PCN349 Data linkage between tumor registry and electronic medical records for patient journey study in lung cancer
Zhang Y, Simoff M, Ost D, Wagner O, Lavin J, Nauman E, Hsieh MC, Wu XC, and Shi L. PCN349 Data linkage between tumor registry and electronic medical records for patient journey study in lung cancer. Value in Health 2020; 23:S86.
Value in Health
Objective: Lung cancer is the leading cause of cancer death in the US, with most patients diagnosed at advanced stages. Patient pathways prior to cancer diagnosis remains unclear. This study linked tumor registry and electronic medical records data to analyze varying clinical pathways to lung cancer diagnosis. Methods: Research Action for Health Network (REACHnet) and Louisiana Tumor Registry (LTR) data from 2013 to 2017 were linked using a Privacy Preserving Record Linkage (PPRL) algorithm. REACHnet provides longitudinal clinical data extracted from electronic health records, including Ochsner Health system and Tulane Medical Center. LTR, a statewide population-based registry, collects information of demographics, tumor characteristics, cancer stage at diagnosis and initial treatment of cancer cases. ICD-9 and ICD-10 diagnosis codes were used to define patients with primary lung cancer from REACHnet. ICD-O-3 codes were used to select patients with primary lung cancer from LTR. Patients with solitary pulmonary nodule (SPN), low-dose computer tomography (LDCT) or chest computer tomography (CT) identified between July 2013 and December 2017 diagnosed with primary lung cancer were included in REACHnet sample. Patients excluded were 1) SPN with pleural biopsy as first biopsy, 2) lung cancer as secondary diagnosis, 3) non-LA residents, 4) diagnosed by Death Certificate and 5) diagnosis on autopsy. Results: From 2013 to 2017, 2,860 patients with primary lung cancer were identified in LTR. Among 30,561 patients obtained from REACHnet, 2,929 (9.58%) patients had a recorded diagnosis of primary lung cancer.
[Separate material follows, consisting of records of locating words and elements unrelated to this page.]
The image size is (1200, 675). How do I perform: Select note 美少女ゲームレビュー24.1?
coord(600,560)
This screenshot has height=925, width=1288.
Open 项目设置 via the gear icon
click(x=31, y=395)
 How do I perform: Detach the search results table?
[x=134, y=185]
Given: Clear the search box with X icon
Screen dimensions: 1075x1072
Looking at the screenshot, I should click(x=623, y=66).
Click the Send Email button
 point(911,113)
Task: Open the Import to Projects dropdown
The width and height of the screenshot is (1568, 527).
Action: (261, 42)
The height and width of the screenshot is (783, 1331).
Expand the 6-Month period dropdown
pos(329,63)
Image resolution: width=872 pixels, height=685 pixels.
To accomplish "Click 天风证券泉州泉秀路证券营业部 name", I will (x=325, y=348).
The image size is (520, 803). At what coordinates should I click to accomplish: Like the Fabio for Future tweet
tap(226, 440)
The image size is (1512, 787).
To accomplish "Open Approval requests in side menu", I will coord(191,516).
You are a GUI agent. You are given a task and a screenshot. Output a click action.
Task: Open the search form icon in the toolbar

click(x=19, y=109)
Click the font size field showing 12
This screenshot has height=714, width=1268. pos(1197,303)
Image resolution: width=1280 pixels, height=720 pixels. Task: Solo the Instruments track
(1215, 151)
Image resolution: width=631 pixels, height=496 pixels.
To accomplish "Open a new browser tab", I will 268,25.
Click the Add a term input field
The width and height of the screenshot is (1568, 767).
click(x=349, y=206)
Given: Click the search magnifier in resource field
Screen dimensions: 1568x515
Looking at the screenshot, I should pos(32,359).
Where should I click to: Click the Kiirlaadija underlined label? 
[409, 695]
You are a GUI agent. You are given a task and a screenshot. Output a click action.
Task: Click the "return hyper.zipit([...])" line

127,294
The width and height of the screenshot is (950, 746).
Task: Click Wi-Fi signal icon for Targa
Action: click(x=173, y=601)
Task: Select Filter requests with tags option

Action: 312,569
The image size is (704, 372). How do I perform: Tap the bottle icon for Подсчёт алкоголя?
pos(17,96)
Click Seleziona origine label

Furthermore, 1,964 (67.05%) of 2,929 received primary lung cancer diagnosis by linkage to LTR records using the PPRL algorithm. The linked database had lung cancer characteristics (e.g., stages), and health resource utilization prior to diagnosis (e.g., patterns of clinical work-up). Conclusion: Data linkage between tumor registry and electronic medical records allows researchers to investigate clinical pathways and health outcomes in lung cancer.